=== About this exercise ===
Please give nothing except the number of lines in the records below that include the word "computer".

=== Task material ===
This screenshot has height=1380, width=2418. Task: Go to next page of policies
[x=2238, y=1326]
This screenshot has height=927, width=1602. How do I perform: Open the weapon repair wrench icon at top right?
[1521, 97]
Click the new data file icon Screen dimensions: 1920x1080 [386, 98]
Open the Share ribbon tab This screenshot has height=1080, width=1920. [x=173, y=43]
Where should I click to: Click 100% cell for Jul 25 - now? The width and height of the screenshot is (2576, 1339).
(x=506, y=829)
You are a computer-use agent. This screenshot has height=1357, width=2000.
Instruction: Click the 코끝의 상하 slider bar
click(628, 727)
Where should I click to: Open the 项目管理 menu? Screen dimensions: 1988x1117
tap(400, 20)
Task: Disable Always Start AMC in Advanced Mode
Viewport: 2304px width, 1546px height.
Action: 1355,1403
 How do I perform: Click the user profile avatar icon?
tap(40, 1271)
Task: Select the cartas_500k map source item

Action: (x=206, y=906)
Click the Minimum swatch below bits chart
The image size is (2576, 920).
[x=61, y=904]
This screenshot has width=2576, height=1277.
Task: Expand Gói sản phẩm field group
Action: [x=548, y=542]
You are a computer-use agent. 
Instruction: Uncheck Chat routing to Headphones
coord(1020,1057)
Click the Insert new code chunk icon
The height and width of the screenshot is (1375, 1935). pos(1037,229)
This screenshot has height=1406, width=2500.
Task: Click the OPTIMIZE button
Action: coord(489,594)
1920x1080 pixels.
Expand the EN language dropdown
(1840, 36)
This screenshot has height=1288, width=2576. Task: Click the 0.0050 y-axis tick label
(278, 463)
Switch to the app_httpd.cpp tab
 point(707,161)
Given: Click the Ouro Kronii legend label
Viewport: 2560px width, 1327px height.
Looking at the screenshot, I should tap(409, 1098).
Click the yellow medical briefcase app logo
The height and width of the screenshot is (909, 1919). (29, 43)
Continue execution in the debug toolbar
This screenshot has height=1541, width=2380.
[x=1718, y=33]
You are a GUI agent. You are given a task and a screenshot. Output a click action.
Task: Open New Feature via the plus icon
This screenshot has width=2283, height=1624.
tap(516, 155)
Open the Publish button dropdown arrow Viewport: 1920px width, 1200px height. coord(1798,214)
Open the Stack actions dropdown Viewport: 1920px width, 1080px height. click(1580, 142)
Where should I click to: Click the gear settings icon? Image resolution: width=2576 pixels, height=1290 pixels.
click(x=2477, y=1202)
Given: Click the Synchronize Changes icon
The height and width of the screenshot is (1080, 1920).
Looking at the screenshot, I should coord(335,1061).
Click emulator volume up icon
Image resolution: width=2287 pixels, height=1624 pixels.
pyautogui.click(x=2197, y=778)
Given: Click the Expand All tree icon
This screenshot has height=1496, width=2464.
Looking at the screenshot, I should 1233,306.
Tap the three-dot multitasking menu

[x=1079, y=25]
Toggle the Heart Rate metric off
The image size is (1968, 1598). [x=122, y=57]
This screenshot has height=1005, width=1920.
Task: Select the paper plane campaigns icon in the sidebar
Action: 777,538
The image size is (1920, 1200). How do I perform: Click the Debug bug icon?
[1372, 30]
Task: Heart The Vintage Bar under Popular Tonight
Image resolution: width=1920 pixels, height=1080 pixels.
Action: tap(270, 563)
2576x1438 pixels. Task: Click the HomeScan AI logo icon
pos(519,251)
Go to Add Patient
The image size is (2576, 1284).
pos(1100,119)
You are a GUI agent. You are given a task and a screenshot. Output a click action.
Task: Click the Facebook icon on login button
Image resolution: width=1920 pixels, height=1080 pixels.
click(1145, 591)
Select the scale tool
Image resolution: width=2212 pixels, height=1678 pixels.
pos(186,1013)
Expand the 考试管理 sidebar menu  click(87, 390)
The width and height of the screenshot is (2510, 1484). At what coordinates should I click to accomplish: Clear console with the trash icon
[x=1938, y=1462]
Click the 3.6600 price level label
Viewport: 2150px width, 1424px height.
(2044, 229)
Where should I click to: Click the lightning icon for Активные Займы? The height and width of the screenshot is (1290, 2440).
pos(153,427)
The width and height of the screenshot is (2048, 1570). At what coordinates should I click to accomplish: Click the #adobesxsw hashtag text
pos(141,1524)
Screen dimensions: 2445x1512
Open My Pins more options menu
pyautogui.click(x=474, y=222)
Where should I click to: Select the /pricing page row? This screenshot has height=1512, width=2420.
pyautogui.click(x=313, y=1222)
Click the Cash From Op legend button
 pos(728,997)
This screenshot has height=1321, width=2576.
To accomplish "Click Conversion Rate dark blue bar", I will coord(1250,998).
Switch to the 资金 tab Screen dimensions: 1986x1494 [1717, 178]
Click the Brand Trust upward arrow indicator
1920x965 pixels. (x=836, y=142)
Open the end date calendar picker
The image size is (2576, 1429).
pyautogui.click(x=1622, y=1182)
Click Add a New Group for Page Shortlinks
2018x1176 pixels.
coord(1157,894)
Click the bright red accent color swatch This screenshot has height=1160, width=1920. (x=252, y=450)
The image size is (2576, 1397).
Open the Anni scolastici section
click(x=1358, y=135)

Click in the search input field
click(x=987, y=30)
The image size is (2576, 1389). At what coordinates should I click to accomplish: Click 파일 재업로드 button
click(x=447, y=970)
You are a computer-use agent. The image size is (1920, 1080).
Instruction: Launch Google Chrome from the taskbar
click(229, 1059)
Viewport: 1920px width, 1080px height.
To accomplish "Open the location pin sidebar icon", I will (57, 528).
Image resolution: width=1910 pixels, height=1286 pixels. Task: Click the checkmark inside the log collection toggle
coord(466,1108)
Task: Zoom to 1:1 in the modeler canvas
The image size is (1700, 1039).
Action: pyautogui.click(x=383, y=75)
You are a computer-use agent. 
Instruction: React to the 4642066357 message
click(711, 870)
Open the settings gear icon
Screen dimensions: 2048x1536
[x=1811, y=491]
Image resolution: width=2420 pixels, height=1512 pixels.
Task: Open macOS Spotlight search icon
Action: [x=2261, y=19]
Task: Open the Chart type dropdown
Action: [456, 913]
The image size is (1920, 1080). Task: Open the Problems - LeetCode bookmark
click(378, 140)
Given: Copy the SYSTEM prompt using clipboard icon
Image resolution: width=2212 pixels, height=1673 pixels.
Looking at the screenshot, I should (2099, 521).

=== Completed exercise ===
4